CREATE TABLE `users` (
`id` INT(10) UNSIGNED NOT NULL AUTO_INCREMENT,
`username` VARCHAR(16) COLLATE utf8_danish_ci NOT NULL,
`password` text COLLATE utf8_danish_ci NOT NULL,
`salt` text COLLATE utf8_danish_ci NOT NULL,
PRIMARY KEY  (`id`),
UNIQUE KEY `username` (`username`)
) ENGINE=InnoDB AUTO_INCREMENT=1 DEFAULT CHARSET=utf8 COLLATE=utf8_danish_ci;
CREATE TABLE `user_visited` (
`id` INT(10) UNSIGNED NOT NULL,
`last_time_visited` datetime NOT NULL DEFAULT '0000-00-00 00:00:00',
PRIMARY KEY  (`id`),
) ENGINE=InnoDB DEFAULT CHARSET=utf8 COLLATE=utf8_danish_ci;

If the first table was used on a high traffic forum, every time a user loads a page the QC would be invalidated as last_time_visited had to be updated. By denormalization and having two tables where one is often read and the other is often written to, QC on the first table would be kept until a user changed password/username or a new user is registered which is probably less frequent than pageloads.
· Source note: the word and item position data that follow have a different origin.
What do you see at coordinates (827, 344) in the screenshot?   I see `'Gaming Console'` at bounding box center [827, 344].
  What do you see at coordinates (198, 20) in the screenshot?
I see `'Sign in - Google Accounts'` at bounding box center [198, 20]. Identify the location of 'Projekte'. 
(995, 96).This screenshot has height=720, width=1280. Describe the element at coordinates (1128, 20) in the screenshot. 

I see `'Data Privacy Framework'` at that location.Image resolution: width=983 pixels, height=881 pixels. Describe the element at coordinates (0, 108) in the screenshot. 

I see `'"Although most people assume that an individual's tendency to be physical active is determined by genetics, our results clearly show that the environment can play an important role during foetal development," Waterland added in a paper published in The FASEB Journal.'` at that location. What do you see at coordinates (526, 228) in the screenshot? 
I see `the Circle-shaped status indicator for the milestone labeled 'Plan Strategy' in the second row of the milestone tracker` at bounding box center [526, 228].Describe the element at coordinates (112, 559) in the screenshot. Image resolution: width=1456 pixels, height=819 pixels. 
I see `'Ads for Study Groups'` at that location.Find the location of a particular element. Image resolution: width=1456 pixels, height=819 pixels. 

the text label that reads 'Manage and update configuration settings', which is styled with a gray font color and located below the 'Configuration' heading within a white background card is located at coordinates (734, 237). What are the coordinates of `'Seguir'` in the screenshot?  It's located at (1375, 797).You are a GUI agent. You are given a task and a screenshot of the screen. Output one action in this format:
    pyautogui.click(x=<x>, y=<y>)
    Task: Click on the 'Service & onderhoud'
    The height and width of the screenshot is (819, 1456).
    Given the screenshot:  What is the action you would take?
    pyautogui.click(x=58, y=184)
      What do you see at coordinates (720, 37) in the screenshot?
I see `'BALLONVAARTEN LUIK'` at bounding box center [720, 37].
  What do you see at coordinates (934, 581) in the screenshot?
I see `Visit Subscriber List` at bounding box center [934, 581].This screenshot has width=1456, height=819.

But the way the SELECT query is created is also important. Lets say you normaly just need the basic information about a user, but every time you visit the users profile, last_time_visited is needed:

First set of queries:
Normal display of user:

SELECT /*SQL_CACHE*/ id, username FROM users WHERE id = 1;

Display of users profile:

SELECT /*SQL_CACHE*/ u.id, u.username, uv.last_time_visited FROM users AS u LEFT JOIN user_visited AS uv ON ( u.id = uv.id ) WHERE u.id = 1;

Second set of queries:
Normal display of user:

SELECT /*SQL_CACHE*/ id, username FROM users WHERE id = 1;

Display of users profile:

SELECT /*SQL_CACHE*/ id, username FROM users WHERE id = 1;
SELECT last_time_visited FROM user_visited WHERE id = 1;

In the first set, two different queries are used to fetch the same information, the username. This means the second query won’t be able to use the QC of the first and more frequent query. Also, the often-read table is joined with the often-written which means INSERT, DELETE and UPDATE queries on _both_ tables will clear cache for this query. In the second set of queries, the same query is used two times, increasing the chance of QC hit. And instead of joining the two tables in one query, a second and separate query is executed on the second table, here without the SQL_CACHE keyword. Two queries increases overhead, but the gain in higher cache hit (The first query can even get a hit in a Memcache-lookup) can easily outweigh this.